而风雷和卢克,在夜苍重伤恢复期间,扩展领地的工作就由他们二人负责。
仅恢复到四成实力的夜苍,此时无趣的待在领地内做着一名垓溜子。
“嗯……好无聊啊……风雷和卢克不在,沙赫比斯身负重伤,还在温泉里疗养。”
忽然!城墙之外涌来了五百多人。
夜苍急忙跑去查看……
原来是昨天的独眼犬獒族的老大,寻着族人的气味找到了这里。
“把我的人交出来!”独眼犬獒族的老大指着城墙之上的夜苍,一点也不客气。
而夜苍本不愿惹事,毕竟四成实力的他,从踏进堕法世界开始,他就一直伤上加伤,绷带就要是粘在了自己身上一样,甩都甩不掉。
“嗯……那个……请问兄台贵姓?”夜苍问。
“我是独眼犬獒的首领,我叫战。”
“哦……原来是战先生呀,你的族人确实来到我这儿,但他又离开了,所以还请战先生到别处寻找吧。”
夜苍一番辩解,其实非常符合常规逻辑。
毕竟这么高大的沙石城墙巍峨高耸,之前的一百多人根本不可能强攻进来。
当然,城墙是在战斗之后所筑建。
但……这名首领又怎会知晓,原本的法外之地是一个什么样子呢。
独眼犬獒的首领,根本不听夜苍的辩解,随即抽出腰间的弯刀。
这一抽刀的举动,瞬间产生了连锁反应。
身后几百名族人,也随着首领纷纷拔刀。
夜苍见状连忙解释,“别别……战先生,你的族人确实来过我这里。但是,他已经走了……走了明白吗?”
犬獒首领怒斥,“放你唛的狗臭屁!他们已经死了,你身上还沾有他们的血腥味呢。”
夜苍一听心中顿时大吃一惊,“我次奥!看不出哈……这狗虽然是独眼龙,但鼻子一点也不瞎,好使的很呢!”
索性……夜苍也不装了,直接摊牌,“没错……你那一百来号族人,是我杀的。但是……我有必要解释一下,他是来到此处挑事,在被我方歼灭。
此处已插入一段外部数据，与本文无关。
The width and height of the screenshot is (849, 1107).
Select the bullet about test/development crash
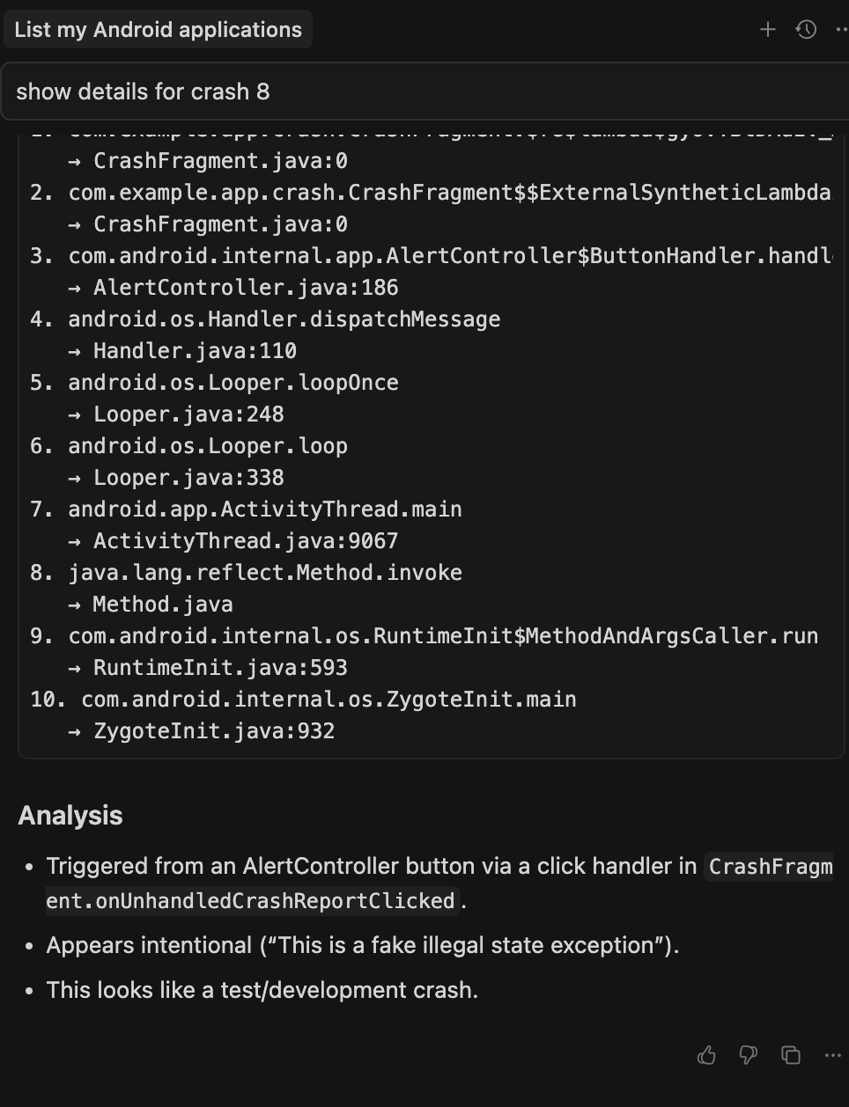point(262,990)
”
“哼!杀了人,居然还有脸皮,在此强行解释!!!”战狗怒斥道。
随即,战狗一声令下,五百多条犬獒试图涌上城墙,将夜苍杀之后快。
呼!夜苍瞬间燃起域读形态,朝着城下的犬獒而去。
尽管夜苍的伤势依旧比较严重,实力也仅仅恢复到四成。
但是……他长年累月的战斗,他的每一场生死博弈,就像是晨曦的日暮,总是绽放在逆风的方向。
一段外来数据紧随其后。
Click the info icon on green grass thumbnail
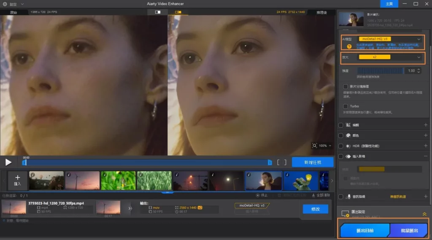Image resolution: width=432 pixels, height=240 pixels. 140,174
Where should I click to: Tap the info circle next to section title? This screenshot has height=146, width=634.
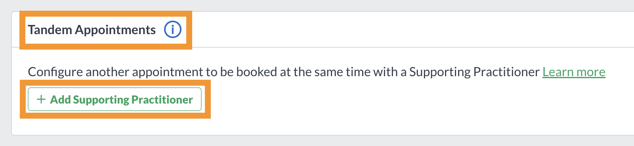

他倔强,认输却不服输,他无畏生死的信念,无惧强者的气魄,却总能在他危难关头,往往向死而生。
这……就是一个男儿,该有的血性和脊梁。
冲入犬海之中,夜苍凭借自身的光炎,和附着在外沿的太阳之力,令独眼犬獒的弯刀难伤分毫。
借此优势,夜苍一拳一个,一脚三个。
看似,夜苍被围堵在犬海之中,实则并无大碍。
反之,夜苍就像是一个人,包围了五百条独眼的丧家之犬。
光风霁月浩荡,犬獒凄凄哀野。
爆炎亢燃,宛若一指流年。
星烛明夜,雾打落花寄叹。
少年如此,折韵飘零。
少年如此,是惊鸿,是绚丽,是落魄,是风,是也是雨。
原本就注重一击必杀的夜苍,在当下以一敌百的情况下,出手更是招招致命,毫不拖泥带水。
远处……一名般若族众正在观察着夜苍。
他心想,“这小子的实力,根本不足以打败般若刹那。难道……沙赫比斯和般若刹那同归于尽了?”
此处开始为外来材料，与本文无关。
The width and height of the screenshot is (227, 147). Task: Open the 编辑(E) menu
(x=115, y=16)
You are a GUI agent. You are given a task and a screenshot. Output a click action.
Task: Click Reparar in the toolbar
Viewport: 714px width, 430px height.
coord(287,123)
原来,犬獒一族无辜跑到夜苍的领地挑衅,就是受到此人的指使。
只见此人,身高九尺,,一头深绿色的鹦鹉卷发,鼻子好似马戏团里的小丑一样,戴着一个小丑鼻,脖子上套了一个栓狗的尖刺项圈。
一双白手套,上身仅仅只穿了一件大红色的马夹,露出健硕的胸膛,裤子是一条蓝白相间的长条图案。
看似另类异常之人,他确实般若乾达王的十六将之一,名曰般若戏法。
又过了一阵,般若戏法确信了自己的判断,随即吹出一声口哨。
犬獒一族,在听到般若戏法的口哨声以后,纷纷撤退。
夜苍见犬獒无故撤退,心里顿时踏实了不少。
“哈啊……哈啊……哈啊……”
夜苍大口大口喘着粗气,一边在心里统计着战场上死去的犬獒数量。
“我才打死一百多只……体能就已经快要不行了呀……若论高频率持久性输出,我果然不如风雷和卢克啊……”
激战结束……夜苍将所有战死的犬獒掩埋。
黄土之下,岚山憾阕。
生命起始,也似终结。
自此,一季苍白染秋黄,匆匆一瞥落桑海。
转身,瑟瑟以无痕,徒伤寂诀。
氤氲惆怅影婆娑,酌耳,终负咫尺,镜眸心寒。